Each year, after sending my son off for a week at Camp Kesem, he emerges a little more in his own. He is unique, that young man. Sometimes he is a little quirky, clumsy, introspective, curious, or flighty. He, like all of us, embodies different qualities on different days. Now more than ever, as manhood begins to take hold of him, he is ever-changing. Although his friends have come up with their own nickname for him, rather than the sweet way he referred to himself when he forever-suffered from ear infections and couldn’t hear his name quite right, he will always be “YaYa” to me — not so little anymore but still my YaYa.
The leaders at camp, all amazing college students who really do “make magic happen.” Having created this unique experience through their own efforts, these student-leaders put their fundraising, financing, marketing and project management skills to work to create a fun, emotionally-supportive environment for kids who have a parent with cancer, or have lost a parent to cancer. These kids need to be kids, but their needs are often overshadowed by the demands of cancer treatment (or grieving). Here, they get a full week of having their needs met.
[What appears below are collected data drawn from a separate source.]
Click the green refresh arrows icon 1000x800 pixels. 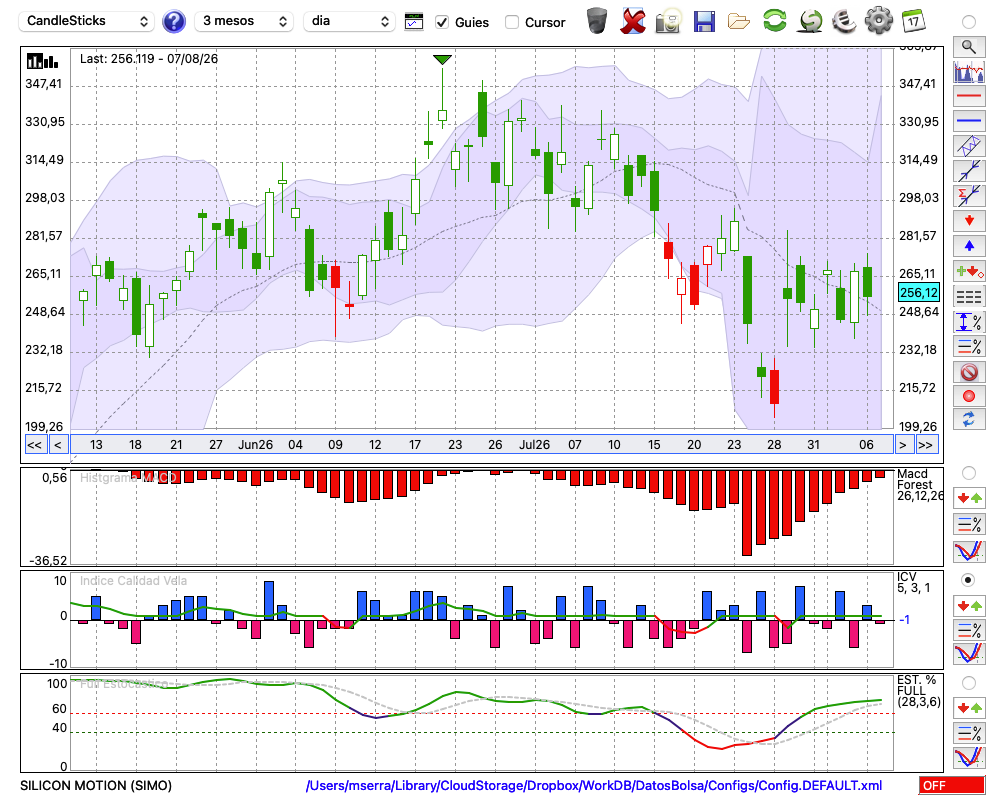(774, 21)
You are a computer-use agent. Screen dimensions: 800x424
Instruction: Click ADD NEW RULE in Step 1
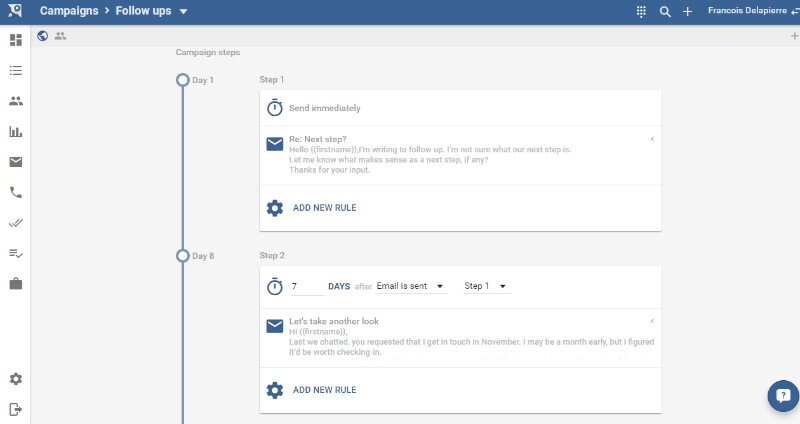(324, 208)
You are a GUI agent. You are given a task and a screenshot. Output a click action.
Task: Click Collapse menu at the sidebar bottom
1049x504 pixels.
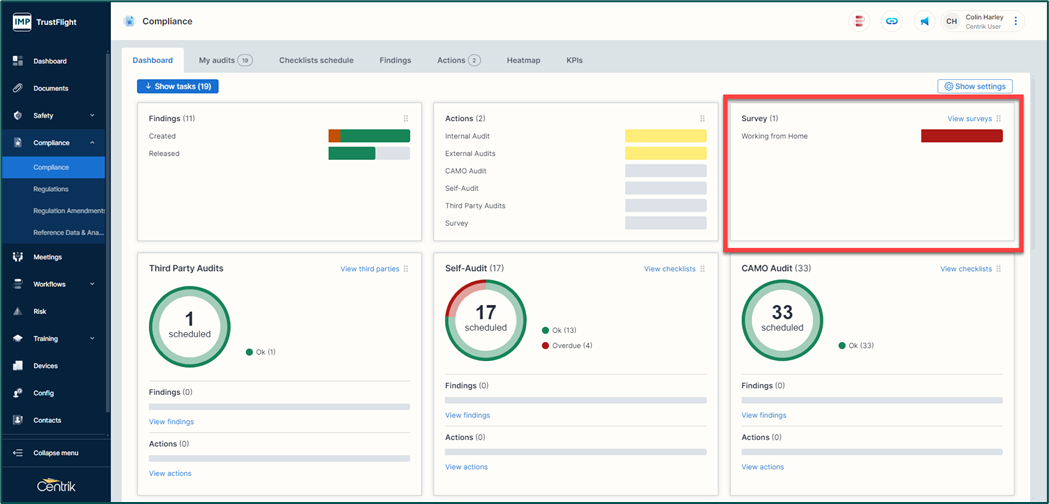click(55, 453)
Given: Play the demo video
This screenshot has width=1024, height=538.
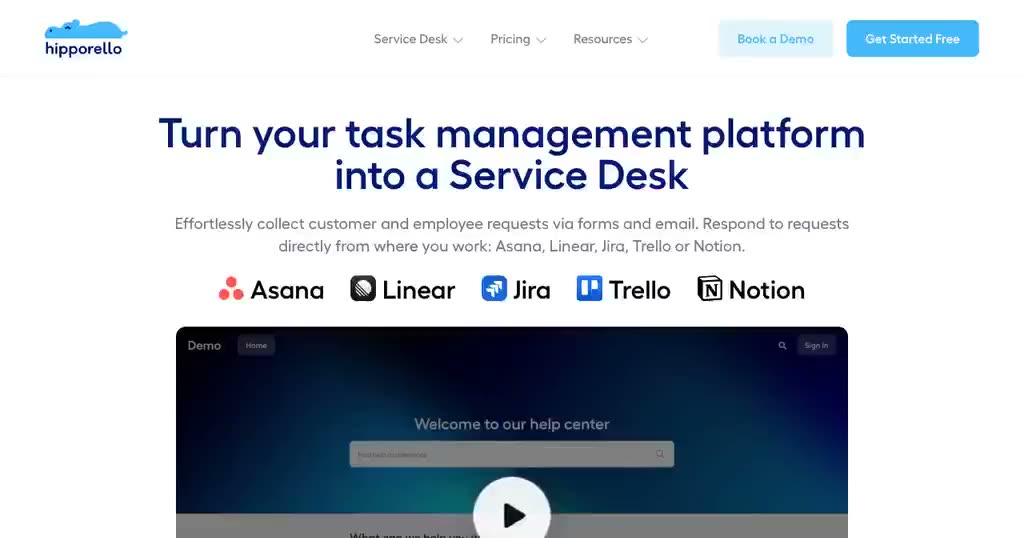Looking at the screenshot, I should 512,514.
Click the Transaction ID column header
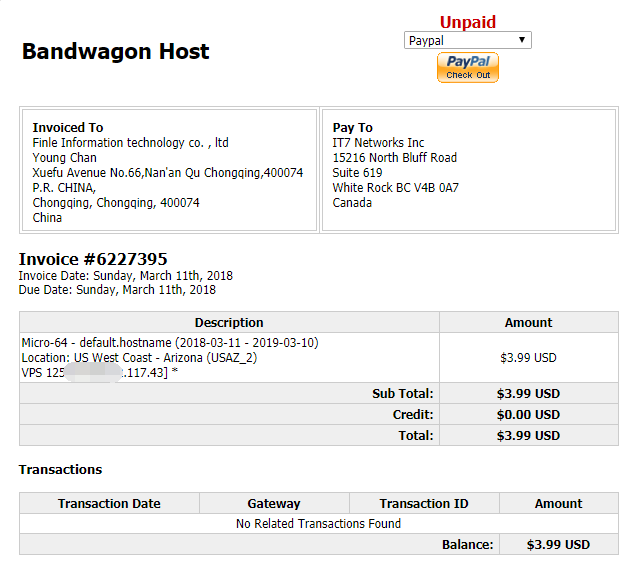Screen dimensions: 637x567 [424, 503]
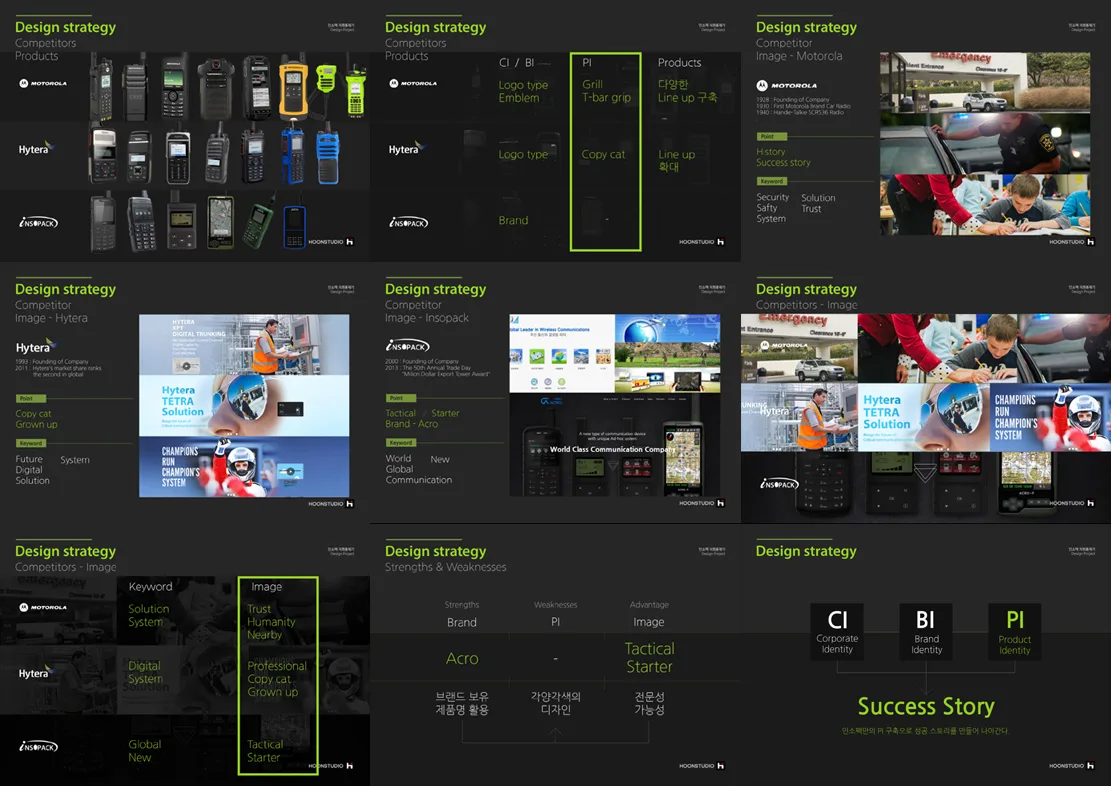This screenshot has width=1111, height=786.
Task: Click the Strengths & Weaknesses subtitle
Action: [445, 567]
This is my son’s 6th year of this invaluable camp. He looks forward to it every year and we insure that nothing stands in his way of attending; he has only a year or two left before he is no longer eligible to attend. With 5 years of healing, YaYa is now in a good space to help the kids who are still overwhelmed by what Cancer has robbed them of. It’s quite different from his first time here, just 3 months after his dad died. The counselors continue to sing praises of YaYa’s leadership and mentoring qualities when we reunite at the end of camp. Already, my son is talking about the upcoming year where he will enter into OLP (outdoor leadership program), as well as the possibility of becoming a camp leader when he attends college. It’s a pretty cool thought.